##### Document extract
Staff Product Security Engineer

The world’s most sophisticated companies rely on AlphaSense to remove uncertainty from decision-making. With market intelligence and search built on proven AI, AlphaSense delivers insights that matter from content you can trust. Our universe of public and private content includes equity research, company filings, event transcripts, expert calls, news, trade journals, and clients’ own research content.

The acquisition of Tegus by AlphaSense in 2024 advances our shared mission to empower professionals to make smarter decisions through AI-driven market intelligence. Together, AlphaSense and Tegus will accelerate growth, innovation, and content expansion, with complementary product and content capabilities that enable users to unearth even more comprehensive insights from thousands of content sets. Our platform is trusted by over 6,000 enterprise customers, including a majority of the S&P 500. Founded in 2011, AlphaSense is headquartered in New York City with more than 2,000 employees across the globe and offices in the U.S., U.K., Finland, India, Singapore, Canada, and Ireland. Come join us!
##########
##### Record excerpts
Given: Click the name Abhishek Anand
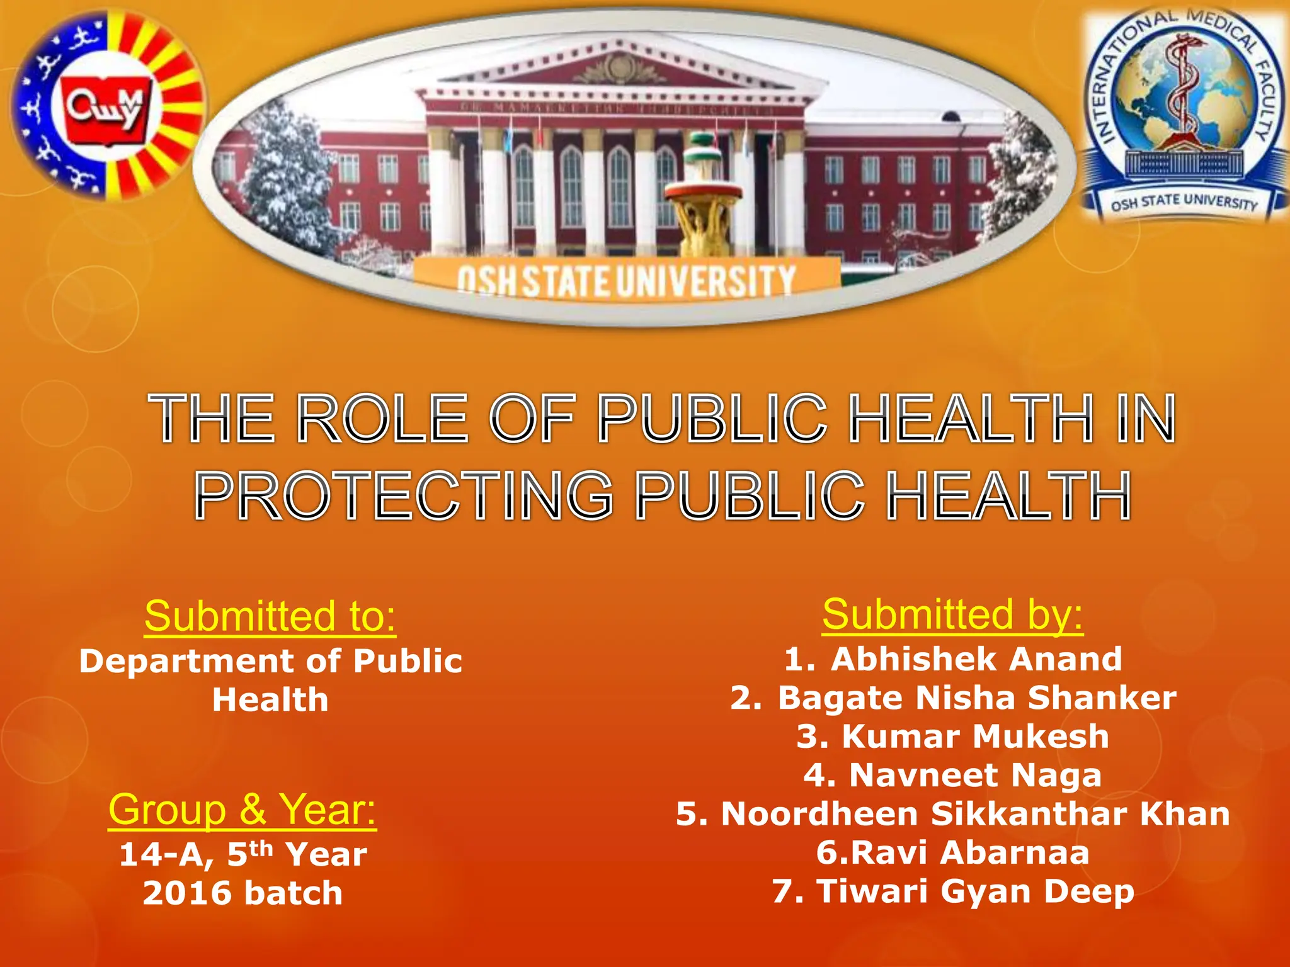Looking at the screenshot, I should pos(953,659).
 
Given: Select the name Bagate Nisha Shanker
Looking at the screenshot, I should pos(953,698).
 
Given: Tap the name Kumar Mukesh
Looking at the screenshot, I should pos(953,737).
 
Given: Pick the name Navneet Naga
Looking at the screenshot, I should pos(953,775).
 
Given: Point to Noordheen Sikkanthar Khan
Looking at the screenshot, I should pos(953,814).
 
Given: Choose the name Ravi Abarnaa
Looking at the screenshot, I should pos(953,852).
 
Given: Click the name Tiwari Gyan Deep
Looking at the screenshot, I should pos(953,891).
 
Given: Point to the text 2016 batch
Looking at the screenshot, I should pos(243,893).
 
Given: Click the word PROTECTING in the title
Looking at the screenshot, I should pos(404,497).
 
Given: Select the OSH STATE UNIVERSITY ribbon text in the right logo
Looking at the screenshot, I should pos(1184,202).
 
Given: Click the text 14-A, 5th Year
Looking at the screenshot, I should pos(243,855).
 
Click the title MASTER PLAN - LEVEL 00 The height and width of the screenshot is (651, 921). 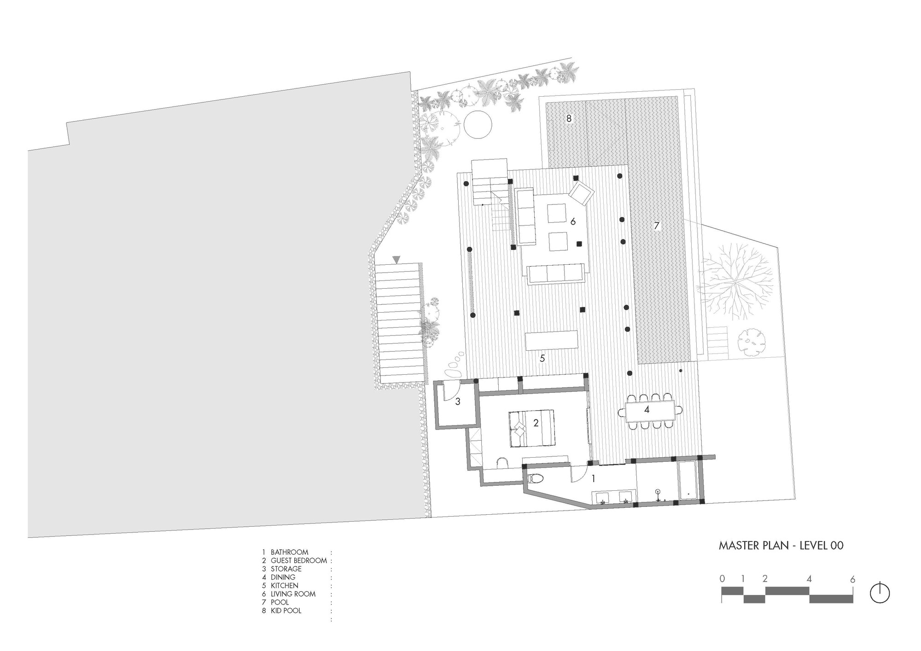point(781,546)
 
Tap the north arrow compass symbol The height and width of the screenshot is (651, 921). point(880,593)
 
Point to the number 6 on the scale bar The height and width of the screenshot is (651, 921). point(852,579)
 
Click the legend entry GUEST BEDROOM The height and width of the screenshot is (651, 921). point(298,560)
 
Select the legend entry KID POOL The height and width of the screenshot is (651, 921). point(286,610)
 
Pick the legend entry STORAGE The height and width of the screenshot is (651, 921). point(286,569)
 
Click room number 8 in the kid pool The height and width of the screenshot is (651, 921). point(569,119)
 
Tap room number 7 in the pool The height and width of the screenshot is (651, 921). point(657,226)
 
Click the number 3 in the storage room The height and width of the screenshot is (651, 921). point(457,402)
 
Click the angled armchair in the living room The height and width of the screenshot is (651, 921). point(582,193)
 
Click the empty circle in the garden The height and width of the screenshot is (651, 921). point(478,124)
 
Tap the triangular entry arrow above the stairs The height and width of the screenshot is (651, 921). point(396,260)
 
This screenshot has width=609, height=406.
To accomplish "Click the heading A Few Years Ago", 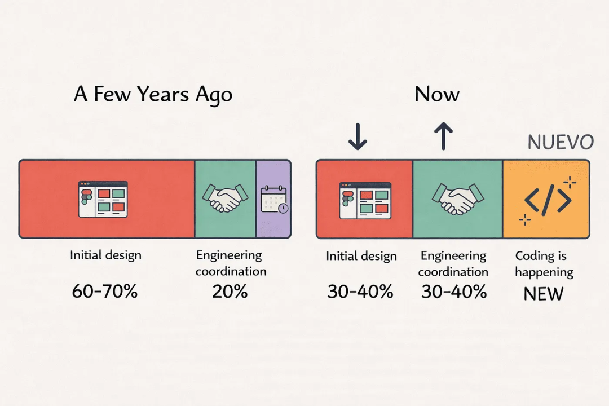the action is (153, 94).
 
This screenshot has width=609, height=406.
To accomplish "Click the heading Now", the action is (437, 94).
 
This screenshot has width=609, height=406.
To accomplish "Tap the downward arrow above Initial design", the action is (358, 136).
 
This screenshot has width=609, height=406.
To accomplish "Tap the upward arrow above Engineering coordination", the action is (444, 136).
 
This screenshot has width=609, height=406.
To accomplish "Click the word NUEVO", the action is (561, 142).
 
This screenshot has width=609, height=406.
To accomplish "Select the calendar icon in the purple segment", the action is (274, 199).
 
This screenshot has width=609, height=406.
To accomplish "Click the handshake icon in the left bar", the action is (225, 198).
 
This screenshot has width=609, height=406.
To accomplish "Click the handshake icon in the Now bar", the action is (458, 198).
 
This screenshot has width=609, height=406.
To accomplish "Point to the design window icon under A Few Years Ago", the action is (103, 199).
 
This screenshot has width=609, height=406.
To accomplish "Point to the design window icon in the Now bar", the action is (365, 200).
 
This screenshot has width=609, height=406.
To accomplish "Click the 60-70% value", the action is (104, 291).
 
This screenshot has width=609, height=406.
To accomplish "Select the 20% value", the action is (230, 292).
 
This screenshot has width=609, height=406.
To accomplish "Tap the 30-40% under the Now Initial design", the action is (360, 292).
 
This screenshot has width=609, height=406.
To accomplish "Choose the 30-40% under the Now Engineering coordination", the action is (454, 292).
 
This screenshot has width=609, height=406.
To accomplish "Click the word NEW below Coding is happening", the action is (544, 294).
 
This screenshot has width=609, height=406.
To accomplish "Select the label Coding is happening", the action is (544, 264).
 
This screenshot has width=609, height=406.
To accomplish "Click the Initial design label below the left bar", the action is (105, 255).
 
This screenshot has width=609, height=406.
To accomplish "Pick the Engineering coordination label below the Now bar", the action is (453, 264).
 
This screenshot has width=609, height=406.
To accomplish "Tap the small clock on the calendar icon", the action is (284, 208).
##########
What to produce: Translate this sentence from the job posting into Spanish: "Our platform is trusted by over 6,000 enterprise customers, including a majority of the S&P 500." The rows were taken from a source unrelated to the job posting.

Result below: Nuestra plataforma cuenta con la confianza de más de 6.000 clientes empresariales, incluida la mayoría del S&P 500.